■ **Task prompt**
The records that follow must be transcribed exactly, each one in full.

BEGIN Data for this task

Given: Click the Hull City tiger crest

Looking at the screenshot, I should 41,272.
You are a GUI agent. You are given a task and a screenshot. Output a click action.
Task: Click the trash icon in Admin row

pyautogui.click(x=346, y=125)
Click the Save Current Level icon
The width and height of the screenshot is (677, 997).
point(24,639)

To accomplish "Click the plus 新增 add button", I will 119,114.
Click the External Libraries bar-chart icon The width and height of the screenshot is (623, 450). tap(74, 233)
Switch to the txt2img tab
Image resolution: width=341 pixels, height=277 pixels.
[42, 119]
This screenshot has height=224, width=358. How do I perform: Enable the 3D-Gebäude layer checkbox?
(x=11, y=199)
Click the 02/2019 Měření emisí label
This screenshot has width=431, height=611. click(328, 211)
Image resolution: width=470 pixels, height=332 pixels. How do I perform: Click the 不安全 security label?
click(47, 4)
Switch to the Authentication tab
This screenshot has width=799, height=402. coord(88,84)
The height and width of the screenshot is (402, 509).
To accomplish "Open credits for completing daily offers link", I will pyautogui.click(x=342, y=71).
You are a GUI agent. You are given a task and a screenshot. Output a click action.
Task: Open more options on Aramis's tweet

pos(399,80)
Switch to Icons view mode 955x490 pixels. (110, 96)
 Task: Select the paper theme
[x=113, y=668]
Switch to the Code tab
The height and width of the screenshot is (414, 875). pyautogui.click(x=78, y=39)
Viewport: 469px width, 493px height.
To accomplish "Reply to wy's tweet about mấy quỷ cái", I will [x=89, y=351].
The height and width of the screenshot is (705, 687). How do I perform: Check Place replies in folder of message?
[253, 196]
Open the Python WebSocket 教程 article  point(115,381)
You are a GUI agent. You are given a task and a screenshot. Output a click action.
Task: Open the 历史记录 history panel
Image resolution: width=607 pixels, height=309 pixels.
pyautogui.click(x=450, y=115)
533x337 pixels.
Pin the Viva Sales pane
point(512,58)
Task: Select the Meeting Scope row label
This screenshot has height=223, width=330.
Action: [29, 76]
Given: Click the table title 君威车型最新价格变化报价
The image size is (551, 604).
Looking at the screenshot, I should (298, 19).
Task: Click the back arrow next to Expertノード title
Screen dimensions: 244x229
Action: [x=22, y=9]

END Data for this task

■ **Response to the task**
Given: Click the Hull City tiger crest

Looking at the screenshot, I should 41,272.
You are a GUI agent. You are given a task and a screenshot. Output a click action.
Task: Click the trash icon in Admin row

pyautogui.click(x=346, y=125)
Click the Save Current Level icon
The width and height of the screenshot is (677, 997).
point(24,639)

To accomplish "Click the plus 新增 add button", I will 119,114.
Click the External Libraries bar-chart icon The width and height of the screenshot is (623, 450). tap(74, 233)
Switch to the txt2img tab
Image resolution: width=341 pixels, height=277 pixels.
[42, 119]
This screenshot has height=224, width=358. How do I perform: Enable the 3D-Gebäude layer checkbox?
(x=11, y=199)
Click the 02/2019 Měření emisí label
This screenshot has width=431, height=611. click(328, 211)
Image resolution: width=470 pixels, height=332 pixels. How do I perform: Click the 不安全 security label?
click(47, 4)
Switch to the Authentication tab
This screenshot has width=799, height=402. coord(88,84)
The height and width of the screenshot is (402, 509).
To accomplish "Open credits for completing daily offers link", I will pyautogui.click(x=342, y=71).
You are a GUI agent. You are given a task and a screenshot. Output a click action.
Task: Open more options on Aramis's tweet

pos(399,80)
Switch to Icons view mode 955x490 pixels. (110, 96)
 Task: Select the paper theme
[x=113, y=668]
Switch to the Code tab
The height and width of the screenshot is (414, 875). pyautogui.click(x=78, y=39)
Viewport: 469px width, 493px height.
To accomplish "Reply to wy's tweet about mấy quỷ cái", I will [x=89, y=351].
The height and width of the screenshot is (705, 687). How do I perform: Check Place replies in folder of message?
[253, 196]
Open the Python WebSocket 教程 article  point(115,381)
You are a GUI agent. You are given a task and a screenshot. Output a click action.
Task: Open the 历史记录 history panel
Image resolution: width=607 pixels, height=309 pixels.
pyautogui.click(x=450, y=115)
533x337 pixels.
Pin the Viva Sales pane
point(512,58)
Task: Select the Meeting Scope row label
This screenshot has height=223, width=330.
Action: [29, 76]
Given: Click the table title 君威车型最新价格变化报价
The image size is (551, 604).
Looking at the screenshot, I should (298, 19).
Task: Click the back arrow next to Expertノード title
Screen dimensions: 244x229
Action: [x=22, y=9]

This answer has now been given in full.